### [Extrait fourni]
****

Un rôle essentiel de l’État moderne est de se faire l’agent d’une distribution concertée de services au nom de l’intérêt général. Ce faisant, il décroche de ses fonctions purement régaliennes, renforce la cohésion sociale par l’intermédiaire de la mise à disposition d’institutions ouvertes à tous. Les services publics sont une forme de propriété qui échappe à l’appropriation privée en raison de leur utilité collective. Cette conception du service public débouchera, après la Seconde Guerre mondiale, dans le cadre d’une économie dirigée d’inspiration keynésienne sur les nationalisations d’entreprises : les pouvoirs publics doivent administrer certaines entreprises parce que les biens qu’elles produisent présentent un intérêt collectif dont la gestion ne peut être laissée à l’initiative privée.

****

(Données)
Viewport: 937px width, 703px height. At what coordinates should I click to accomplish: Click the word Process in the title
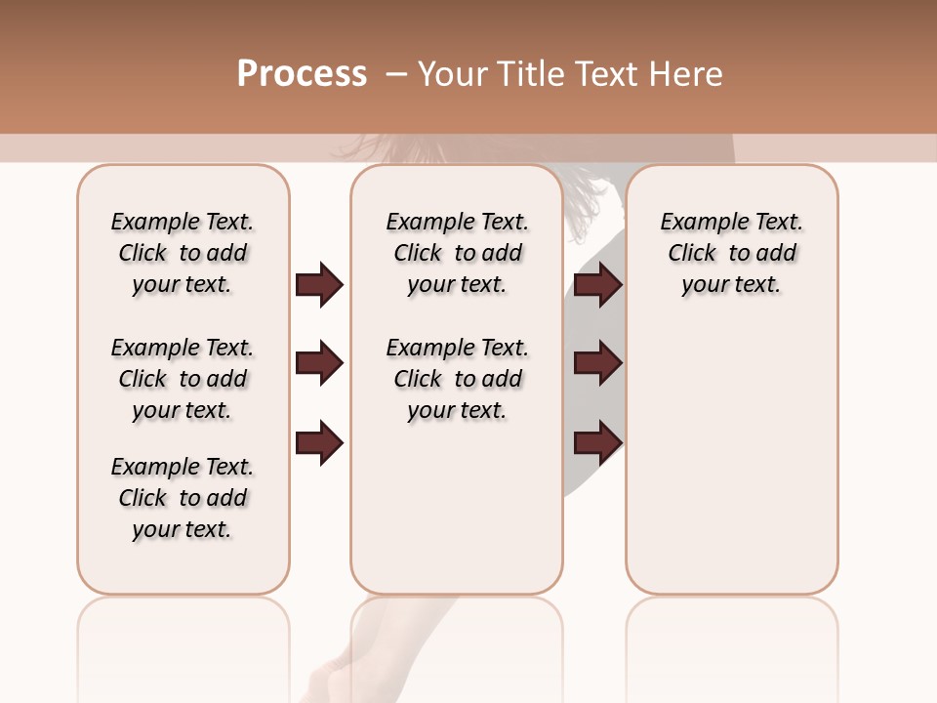[302, 74]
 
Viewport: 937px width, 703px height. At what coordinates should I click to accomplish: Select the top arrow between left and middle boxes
[319, 285]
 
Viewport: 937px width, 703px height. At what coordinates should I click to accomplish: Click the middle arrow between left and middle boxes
[319, 364]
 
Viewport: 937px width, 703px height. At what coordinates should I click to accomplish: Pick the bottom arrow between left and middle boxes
[319, 442]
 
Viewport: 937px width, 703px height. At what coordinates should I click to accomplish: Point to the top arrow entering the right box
[597, 285]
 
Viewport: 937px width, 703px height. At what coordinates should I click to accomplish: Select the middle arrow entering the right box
[597, 364]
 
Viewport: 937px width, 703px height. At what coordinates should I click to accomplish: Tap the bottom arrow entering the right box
[597, 442]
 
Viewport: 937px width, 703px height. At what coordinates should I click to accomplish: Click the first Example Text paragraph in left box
[183, 253]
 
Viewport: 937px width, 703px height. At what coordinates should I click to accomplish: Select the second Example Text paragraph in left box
[183, 379]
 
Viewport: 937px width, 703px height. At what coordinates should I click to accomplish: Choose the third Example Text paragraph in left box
[183, 498]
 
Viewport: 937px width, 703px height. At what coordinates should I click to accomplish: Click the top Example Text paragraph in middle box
[458, 253]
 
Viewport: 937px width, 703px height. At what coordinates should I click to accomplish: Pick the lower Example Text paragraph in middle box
[458, 379]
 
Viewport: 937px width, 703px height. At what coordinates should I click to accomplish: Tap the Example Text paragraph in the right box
[731, 253]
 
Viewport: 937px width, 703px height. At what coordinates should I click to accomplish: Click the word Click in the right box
[692, 254]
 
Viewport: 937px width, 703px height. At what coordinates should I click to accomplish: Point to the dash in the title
[396, 74]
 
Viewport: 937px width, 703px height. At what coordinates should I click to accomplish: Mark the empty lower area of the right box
[731, 459]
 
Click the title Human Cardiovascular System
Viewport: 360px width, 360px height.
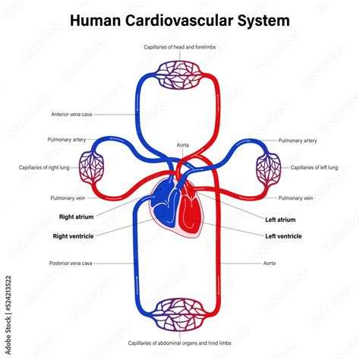[x=179, y=20]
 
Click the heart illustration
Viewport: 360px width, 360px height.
[x=178, y=209]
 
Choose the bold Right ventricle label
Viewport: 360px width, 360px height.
[x=74, y=235]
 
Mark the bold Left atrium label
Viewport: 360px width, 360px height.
[x=280, y=219]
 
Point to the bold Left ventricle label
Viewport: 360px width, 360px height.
[x=283, y=236]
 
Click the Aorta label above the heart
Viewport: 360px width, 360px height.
[x=183, y=144]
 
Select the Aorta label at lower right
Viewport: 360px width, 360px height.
[x=270, y=264]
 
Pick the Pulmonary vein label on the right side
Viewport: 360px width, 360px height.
[x=295, y=197]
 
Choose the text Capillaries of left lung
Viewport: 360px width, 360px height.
[x=312, y=167]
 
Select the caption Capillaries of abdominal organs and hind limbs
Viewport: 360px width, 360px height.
[x=180, y=343]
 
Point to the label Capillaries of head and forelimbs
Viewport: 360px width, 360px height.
[x=180, y=47]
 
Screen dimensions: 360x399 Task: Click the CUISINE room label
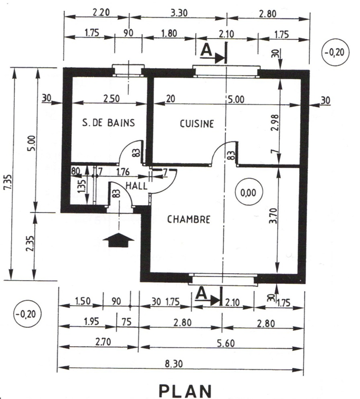197,124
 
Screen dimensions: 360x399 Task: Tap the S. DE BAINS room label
109,123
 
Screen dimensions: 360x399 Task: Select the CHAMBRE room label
188,219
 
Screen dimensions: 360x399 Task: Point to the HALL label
137,186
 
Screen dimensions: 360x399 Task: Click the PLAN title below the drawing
185,391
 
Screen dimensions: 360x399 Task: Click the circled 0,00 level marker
248,192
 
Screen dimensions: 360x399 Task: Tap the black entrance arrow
118,240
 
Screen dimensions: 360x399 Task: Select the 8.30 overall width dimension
174,364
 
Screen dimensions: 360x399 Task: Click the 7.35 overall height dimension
9,182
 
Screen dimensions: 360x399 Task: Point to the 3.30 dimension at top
179,13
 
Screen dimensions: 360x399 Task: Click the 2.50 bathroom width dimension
111,98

****

### [À réaliser]
A) Extrayez de l'extrait sur le service public tout le passage compris entre « Un rôle essentiel » et « à l’initiative privée. », sans rien y changer.
B) Répondez aux questions suivantes d'après l'extrait sur le service public.
(i) Pour quelle raison les services publics échappent-ils à l'appropriation privée ?
(ii) Après quel événement la conception du service public débouche-t-elle sur les nationalisations d'entreprises ?
(iii) De quelle inspiration est l'économie dirigée mentionnée ?
C) Pour chaque affirmation, indiquez si elle concorde avec l'extrait sur le service public en répondant par oui ou par non, et citez les mots décisifs.
(i) L'État moderne s'en tient à ses fonctions purement régaliennes.
(ii) Les institutions mises à disposition sont ouvertes à tous.
(iii) La gestion des biens présentant un intérêt collectif peut être laissée à l'initiative privée.

### [Résultats]
A)
Un rôle essentiel de l’État moderne est de se faire l’agent d’une distribution concertée de services au nom de l’intérêt général. Ce faisant, il décroche de ses fonctions purement régaliennes, renforce la cohésion sociale par l’intermédiaire de la mise à disposition d’institutions ouvertes à tous. Les services publics sont une forme de propriété qui échappe à l’appropriation privée en raison de leur utilité collective. Cette conception du service public débouchera, après la Seconde Guerre mondiale, dans le cadre d’une économie dirigée d’inspiration keynésienne sur les nationalisations d’entreprises : les pouvoirs publics doivent administrer certaines entreprises parce que les biens qu’elles produisent présentent un intérêt collectif dont la gestion ne peut être laissée à l’initiative privée.

B)
(i) En raison de leur utilité collective.
(ii) Après la Seconde Guerre mondiale.
(iii) D'inspiration keynésienne.

C)
(i) Non : « il décroche de ses fonctions purement régaliennes ».
(ii) Oui : « la mise à disposition d’institutions ouvertes à tous ».
(iii) Non : « dont la gestion ne peut être laissée à l’initiative privée ».